**ФРАГМЕНТ ДЛЯ ЧТЕНИЯ**

В интересах защиты такого ограничения гуманитарных задач археологии развивается положение об ее сугубо источниковедческой предназначенности. [246] То есть, она должна производить лишь «сырье» для дисциплины более высокого ранга, способной на обобщения. Однако, до последнего времени такой адресат вообще не виделся и, следовательно, весь «урожай» кабинетного труда археологов-первобытников в реальности остается невостребованным. Как некая каста, «каменщики» интеллектуально обслуживают сами себя и остаются тем очень довольны.
Интуитивно эти моменты табуирования роли самого демиурга древней культуры в контексте изучения материального мира, созданного его социальными энергетикой, волей, умом и чувствами, я ощущал постоянно. В конечном счете аккумуляция такого восприятия типичных археологических штудий стихийно привела к постепенному отходу от накопления и обработки коллекций. Заменой явилось обращение к темам древнейшего изобразительного наследия (с середины 50-х годов — проблема происхождения изобразительной деятельности, затем дополненная изучением петроглифических ансамблей Карелии), где полное игнорирование социального авторства творчества уже было принципиально невозможно.

**ВЫПОЛНИТЕ ЗАДАНИЯ**
**A.** Отредактируйте фрагмент об археологии: перепишите часть, которая начинается словами «Интуитивно эти моменты» и заканчивается словами «было принципиально невозможно.», поставив «находок» вместо «коллекций».
**B.** С какого времени, согласно фрагменту об археологии, началось обращение к проблеме происхождения изобразительной деятельности?
**C.** Продолжите фрагмент об археологии, начав сразу после его последнего предложения.
Приведённый далее список получен из другого источника.

**ИСХОДНЫЕ ДАННЫЕ**
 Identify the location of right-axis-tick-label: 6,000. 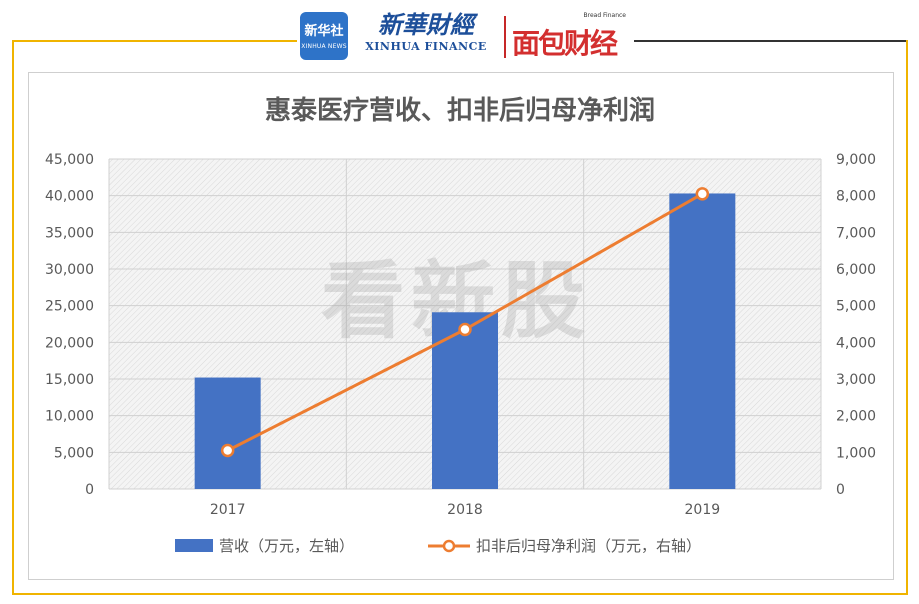
(856, 270).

**ОТВЕТЫ ПО ПОРЯДКУ**
**A.**
Интуитивно эти моменты табуирования роли самого демиурга древней культуры в контексте изучения материального мира, созданного его социальными энергетикой, волей, умом и чувствами, я ощущал постоянно. В конечном счете аккумуляция такого восприятия типичных археологических штудий стихийно привела к постепенному отходу от накопления и обработки находок. Заменой явилось обращение к темам древнейшего изобразительного наследия (с середины 50-х годов — проблема происхождения изобразительной деятельности, затем дополненная изучением петроглифических ансамблей Карелии), где полное игнорирование социального авторства творчества уже было принципиально невозможно.

**B.** С середины 50-х годов.

**C.**
Однако полной ясности в критической оценке мировоззренческой основы первобытной археологии наших дней я несомненно обязан исторической подсказке Т. де Шардена. Но такому прозрению сопутствовало ощущение неопределенности моего положения в строе пешек на шахматном поле человековедения. Кто я? Уже совсем не археолог, к тому же, убежденный собственным опытом в бесперспективности, скажем так, очеловечивания археологии камня в ближайшие десятилетия. Следовательно, выпав из общего строя, я одиночка в каком-то произвольном плавании…
Прояснению и началу выхода на новый путь помог неожиданный вираж судьбы, который занес меня на третий этаж здания истфака, кстати, именно в те две комнаты, где до войны размещалась родная кафедра «Истории доклассового общества», руководимая В.И. Равдоникасом.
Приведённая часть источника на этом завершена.